De daaropvolgende weken voel ik me sterk. Ik leer dat een hond reageert op jouw reactie op zijn aanwezigheid. Als ik een groep honden zie langs de weg pak ik mijn steen en als ze lijken te naderen maak ik een dreigende beweging en schreeuw ik naar ze. Het gaat allemaal om dominantie. Daarbij wil ik echt geen steen gooien naar een hond. Ik heb het in de afgelopen weken een paar maal gedaan, maar heb bewust een meter voor hun gegooid. Zij kunnen er per slot van rekening toch ook weinig aan doen. Wij hebben toch van de wolf een hond gemaakt en hem van zijn natuurlijke pad afgeholpen. Al die straathonden die ik zie zijn een resultaat van slecht menselijk meesterschap. Wat verwacht je van de overlevingskans van een teckel in het wild? De bedelende stakkers langs de weg zijn een vage schim van de trotse jagers en lijken voorbestemd tot roadkill of een miserabel bestaan van menselijk afval. Ik heb meelij als ik weer eens een zwangere hond zie lopen of hinken zoals velen na een net-niet-fatale botsing met een auto. Voor nu leeft de stumperd, maar misschien zou het beter zijn als ze geraakt was. Nu groeit er weer een nest puppy’s op onder vreselijke omstandigheden. Overal verjaagd, geen kans om terug de natuur in te gaan en gedoemd tot een bestaan langs de weg. En dan ga ik stenen gooien als ze een vaag teken van natuurlijk gedrag vertonen? Zeker niet. Ik ga op zoek naar een betere methode.
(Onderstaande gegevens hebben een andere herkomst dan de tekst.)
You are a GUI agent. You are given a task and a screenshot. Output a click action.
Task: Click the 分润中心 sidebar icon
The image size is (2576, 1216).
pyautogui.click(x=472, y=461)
Een tijd later mag ik opnieuw in actie komen. Op het Georgische platteland rijd ik aan de voet van de Grote Kaukasus door weidse graslanden waar herders hun schaapskuddes laten grazen. De honden hier zijn van een ander kaliber dan de meeste straatschoffies in Roemenië en Rusland. Dit zijn serieus halve wolven. De schaapshonden zijn uitstekend getraind om hun kudde te bewaken en elke passant moet eraan geloven. Aan de vele kadavers langs de weg gaan ze zelfs auto’s te lijf, dus een fietser is geen probleem voor deze bullebakken. Heftig grommend en blaffend komen ze soms totaal onverwacht achter een paar bomen vandaan gestormd, en zit er voor mij niks anders op dan mijn routine op te pakken van schreeuwen, hard fietsen en gooien met wat binnen handbereik is. Mijn stenen heb ik de deur uit gedaan en woest graaiend naar een iets beters heb ik in mijn stuurtasje de keuze uit mijn mp-3-speler, een pen of een granaatappel die ik vanmorgen kreeg van mijn gastvrouw. De keuze is snel gemaakt. Met volle kracht smijt ik mijn sappige granaat op de grond voor de schuimbekkende reus. Mijn rode projectiel springt granaatwaardig uiteen en de hond weet niet wat hem overkomt. Ik heb een geweldloze oplossing gevonden. Toch is het een wat gezochte, aangezien ik toch geen half granaatappelbos op ga offeren voor mijn hondenprobleem. Daarbij is het seizoen bijna afgelopen dus ik moet op zoek naar iets beters.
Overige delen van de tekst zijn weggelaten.